In the end of 2017 as well as the first half of 2018, the cryptocurrency sector has seen an increased emphasis on both regulatory best practices, and the importance of crypto custodianship. The issue of crypto custodianship ultimately caught mainstream attention following a blog post by Coinbase CEO Brian Armstrong last year. “By some estimates there is $10B of institutional money waiting on the sidelines to invest in digital currency today,” Armstrong said. “When we speak with these institutions, they tell us the number one thing preventing them getting started is the existence of a digital asset custodian that they can trust to store client funds securely.”

Major technology platforms and mainstream financial institutions alike have begun to take note and capitalize on this major opportunity.

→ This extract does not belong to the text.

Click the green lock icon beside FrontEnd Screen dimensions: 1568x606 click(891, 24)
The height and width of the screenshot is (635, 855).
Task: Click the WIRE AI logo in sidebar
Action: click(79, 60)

Let’s take a look at some of the major players.

Coinbase Launches Coinbase Custody

Coinbase announced the launch of Coinbase Custody in late 2017, and announced that it was officially open for business in July 2018. With the mission to make digital currency investment accessible to every eligible financial institution and hedge fund in the world, Coinbase Custody combines its cold-storage solution, comprehensive phone support and dedicated account representatives, insurance (in some cases), and more in order to a be a trusted solution for institutional investors.

“The next step to accelerating the world’s adoption of digital currencies is to unlock the institutional money preparing to enter the space,” Armstrong said, and with Coinbase Custody’s robust list of offerings, it looks as if it is in the process of doing just that.

Goldman Sachs Throws its Hat into the Crypto Custody Game

Sources from Goldman Sachs have revealed that the bank is seriously considering a custodial service for cryptocurrency investment funds. “In response to client interest in various digital products we are exploring how best to serve them in this space. At this point, we have not reached a conclusion on the scope of our digital asset offering,” a spokesperson at Goldman Sachs told Bloomberg.

The bank, which announced the launch of a Bitcoin trading platform earlier this year, appears to be warming up to Bitcoin, especially given that David Solomon will assume the role of CEO at the end of September. Known for expressing a more positive attitude towards crypto than some other mainstream finance leaders, Solomon has said, in regards to crypto, that the bank must “evolve its business and “adapt to the environment.”

While Goldman Sachs’ plans to launch a custodial service are still in the works, Solomon’s, tech-savvy and forward-thinking approach indicates that such an initiative is likely to launch in the near future.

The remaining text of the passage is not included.